Source: LPIN By-laws, Article II – Statement of Purpose and Principles; https://lpin.org/about/lpin-by-laws/
LP Statement of Principles
We, the members of the Libertarian Party, challenge the cult of the omnipotent state and defend the rights of the individual.
We hold that all individuals have the right to exercise sole dominion over their own lives, and have the right to live in whatever manner they choose, so long as they do not forcibly interfere with the equal right of others to live in whatever manner they choose.
Governments throughout history have regularly operated on the opposite principle, that the State has the right to dispose of the lives of individuals and the fruits of their labor. Even within the United States, all political parties other than our own grant to government the right to regulate the lives of individuals and seize the fruits of their labor without their consent.
We, on the contrary, deny the right of any government to do these things, and hold that where governments exist, they must not violate the rights of any individual: namely, (1) the right to life — accordingly we support the prohibition of the initiation of physical force against others; (2) the right to liberty of speech and action — accordingly we oppose all attempts by government to abridge the freedom of speech and press, as well as government censorship in any form; and (3) the right to property — accordingly we oppose all government interference with private property, such as confiscation, nationalization, and eminent domain, and support the prohibition of robbery, trespass, fraud, and misrepresentation.
Since governments, when instituted, must not violate individual rights, we oppose all interference by government in the areas of voluntary and contractual relations among individuals. People should not be forced to sacrifice their lives and property for the benefit of others. They should be left free by government to deal with one another as free traders; and the resultant economic system, the only one compatible with the protection of individual rights, is the free market.
Source: Libertarian Party 2010 Platform, Statement of Principles; http://www.lp.org/platform
YES, sign me up as a member of the Libertarian Party. To validate my membership, I certify that I oppose the initiation of force to achieve political or social goals.
Maurice McTigue’s Accountable Legislation Test, a simple filter for responsible lawmaking:
- Where is the proof that the problem that this proposal/legislation seeks to remedy actually exists?
- Is any program or activity currently …working to address the same problem?
- Where is the proof that the remedy suggested by this legislation (allocation of funds or resources) will actually solve the problem?

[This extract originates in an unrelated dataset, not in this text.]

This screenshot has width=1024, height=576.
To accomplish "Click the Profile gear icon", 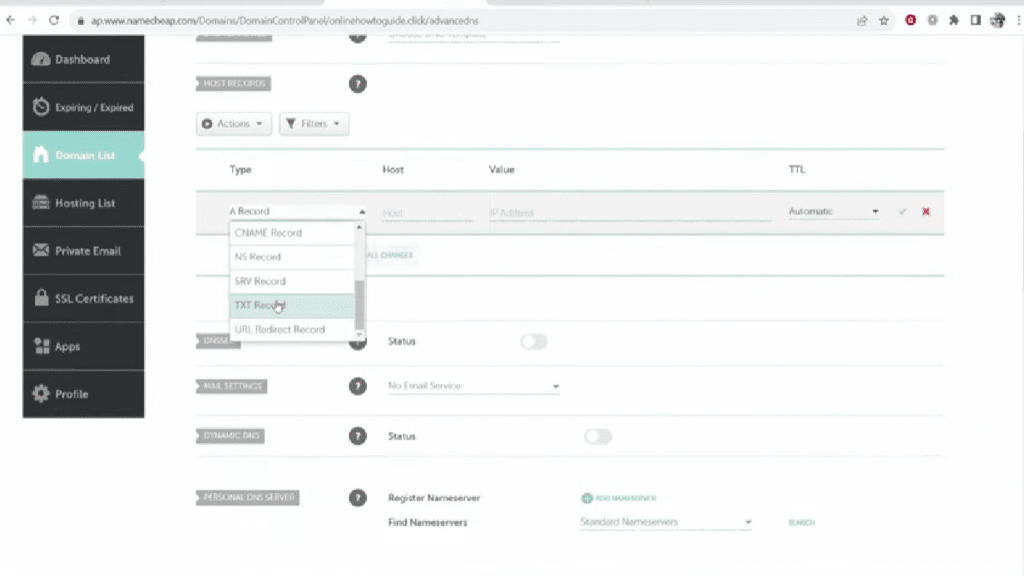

- Is there any evidence to show that the value of fixing this problem is such that it is a higher priority to solve it than to use the same resources to solve another problem?
- When do we expect the problem to be fixed and when will we finish funding this activity or program?
Jerry Titus’s (current LPIN Vice Chairman) condensed list of Libertarian guidelines for legislation
- Are any of our stated principles being violated? Force, coercion?
- Are the rights of the individual being protected or violated, served by this law?
- Is the Rule of Law, the Constitutions, being followed and protected? Violated?
- Can laws be repealed rather than new laws passed?
- Does this legislation promote more individual freedom?
- Does this legislation promote less government?
- Does this legislation identify/favor/harm a class of specific people?
- Is this legislation being passed to fix bad legislation?
- Are we moving further away, or closer to a government based on Libertarian ideals?
- When all else fails, apply the Golden Rule – is this something I’d like done to, or for me.